Further thoughts: under the original framing, instead of choosing between A and B (while knowing that B can later be traded for A+), the agent instead chooses whether to go “up” or “down” to receive (respectively) A, or a further choice between A+ and B. It occurs to me that you might be using this representation to argue for a qualitative difference in the behavior produced, but if so, I’m not sure how much I buy into it.
For concreteness, suppose the agent starts out with A, and notices a series of trades which first involves trading A for B, and then B for A+. It seems to me that if I frame the problem like this, the structure of the resulting tree should be isomorphic to that of the decision problem I described, but not necessarily the “up”/”down” version—at least, not if you consider that version to play a key role in DSM’s recommendation.
(In particular, my frame is sensitive to which state the agent is initialized in: if it is given B to start, then it has no particular incentive to want to trade that for either A or A+, and so faces no incentive to trade at all. If you initialize the agent with A or B at random, and institute the rule that it doesn’t trade by default, then the agent will end up with A+ when initialized with A, and B when initialized with B—which feels a little similar to what you said about DSM allowing both A+ and B as permissible options.)
It sounds like you want to make it so that the agent’s initial state isn’t taken into account—in fact, it sounds like you want to assign values only to terminal nodes in the tree, take the subset of those terminal nodes which have maximal utility within a particular incomparability class, and choose arbitrarily among those. My frame, then, would be equivalent to using the agent’s initial state as a tiebreaker: whichever terminal node shares an incomparability class with the agent’s initial state will be the one the agent chooses to steer towards.
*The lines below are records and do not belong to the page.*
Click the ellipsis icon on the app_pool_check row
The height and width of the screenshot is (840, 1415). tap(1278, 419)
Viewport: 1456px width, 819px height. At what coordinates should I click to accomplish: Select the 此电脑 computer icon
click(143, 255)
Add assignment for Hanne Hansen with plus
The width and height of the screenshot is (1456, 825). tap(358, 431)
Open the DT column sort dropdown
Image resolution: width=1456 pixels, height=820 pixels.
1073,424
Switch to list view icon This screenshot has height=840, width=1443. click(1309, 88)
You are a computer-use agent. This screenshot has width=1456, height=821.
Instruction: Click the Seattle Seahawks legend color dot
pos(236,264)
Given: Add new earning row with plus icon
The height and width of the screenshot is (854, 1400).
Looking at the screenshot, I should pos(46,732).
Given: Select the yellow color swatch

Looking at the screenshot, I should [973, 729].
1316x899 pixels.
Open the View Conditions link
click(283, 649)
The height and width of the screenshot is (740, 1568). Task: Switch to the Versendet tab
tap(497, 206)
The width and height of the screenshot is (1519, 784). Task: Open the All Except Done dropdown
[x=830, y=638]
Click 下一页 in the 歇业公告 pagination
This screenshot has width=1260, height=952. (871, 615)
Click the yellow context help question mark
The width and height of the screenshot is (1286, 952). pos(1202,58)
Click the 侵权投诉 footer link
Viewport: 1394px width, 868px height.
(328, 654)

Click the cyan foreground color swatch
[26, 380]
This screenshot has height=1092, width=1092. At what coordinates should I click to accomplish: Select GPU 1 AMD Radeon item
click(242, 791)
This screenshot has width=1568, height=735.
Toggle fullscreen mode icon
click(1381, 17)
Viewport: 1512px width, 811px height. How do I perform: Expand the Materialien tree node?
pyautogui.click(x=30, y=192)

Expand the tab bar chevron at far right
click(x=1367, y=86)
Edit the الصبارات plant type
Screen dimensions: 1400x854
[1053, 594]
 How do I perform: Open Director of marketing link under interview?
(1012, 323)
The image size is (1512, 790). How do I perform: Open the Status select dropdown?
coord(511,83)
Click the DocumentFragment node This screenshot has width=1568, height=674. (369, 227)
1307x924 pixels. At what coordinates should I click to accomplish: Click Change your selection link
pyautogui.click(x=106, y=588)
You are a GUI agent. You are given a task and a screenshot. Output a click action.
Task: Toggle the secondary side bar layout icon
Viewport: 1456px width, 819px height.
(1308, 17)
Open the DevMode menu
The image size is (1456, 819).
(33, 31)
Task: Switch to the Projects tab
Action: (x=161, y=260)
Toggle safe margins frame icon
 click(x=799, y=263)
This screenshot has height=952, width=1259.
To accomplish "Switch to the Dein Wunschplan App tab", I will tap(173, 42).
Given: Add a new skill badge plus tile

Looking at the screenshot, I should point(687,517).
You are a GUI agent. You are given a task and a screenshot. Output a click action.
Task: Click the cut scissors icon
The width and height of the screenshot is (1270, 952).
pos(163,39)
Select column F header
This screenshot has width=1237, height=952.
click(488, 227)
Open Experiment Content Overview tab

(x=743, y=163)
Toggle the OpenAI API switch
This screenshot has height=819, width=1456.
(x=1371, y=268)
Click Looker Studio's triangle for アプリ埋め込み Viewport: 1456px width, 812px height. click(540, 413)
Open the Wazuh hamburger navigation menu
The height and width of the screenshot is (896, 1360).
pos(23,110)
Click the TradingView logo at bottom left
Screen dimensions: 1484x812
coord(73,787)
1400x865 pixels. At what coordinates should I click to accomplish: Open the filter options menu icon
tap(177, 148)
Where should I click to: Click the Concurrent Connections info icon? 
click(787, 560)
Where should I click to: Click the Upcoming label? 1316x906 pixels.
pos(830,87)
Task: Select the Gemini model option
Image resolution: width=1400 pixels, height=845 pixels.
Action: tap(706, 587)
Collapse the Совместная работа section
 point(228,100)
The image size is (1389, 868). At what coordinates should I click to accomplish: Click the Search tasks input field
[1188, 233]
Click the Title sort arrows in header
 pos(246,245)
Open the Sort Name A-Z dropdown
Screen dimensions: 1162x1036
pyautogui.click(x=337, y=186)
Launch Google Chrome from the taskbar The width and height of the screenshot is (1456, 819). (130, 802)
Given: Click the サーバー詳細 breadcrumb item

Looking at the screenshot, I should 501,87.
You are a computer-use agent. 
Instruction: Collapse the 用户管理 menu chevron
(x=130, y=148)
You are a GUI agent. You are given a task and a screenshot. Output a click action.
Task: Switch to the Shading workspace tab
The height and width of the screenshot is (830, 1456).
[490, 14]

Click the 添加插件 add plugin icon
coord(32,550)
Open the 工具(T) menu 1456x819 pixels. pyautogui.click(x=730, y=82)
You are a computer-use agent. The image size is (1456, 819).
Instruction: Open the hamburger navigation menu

...in which case, assuming I got the above correct, I think I stand by my initial claim that this will lead to behavior which, while not necessarily “trammeling” by your definition, is definitely consequentialist in the worrying sense: an agent initialized in the “shutdown button not pressed” state will perform whatever intermediate steps are needed to navigate to the maximal-utility “shutdown button not pressed” state it can foresee, including actions which prevent the shutdown button from being pressed.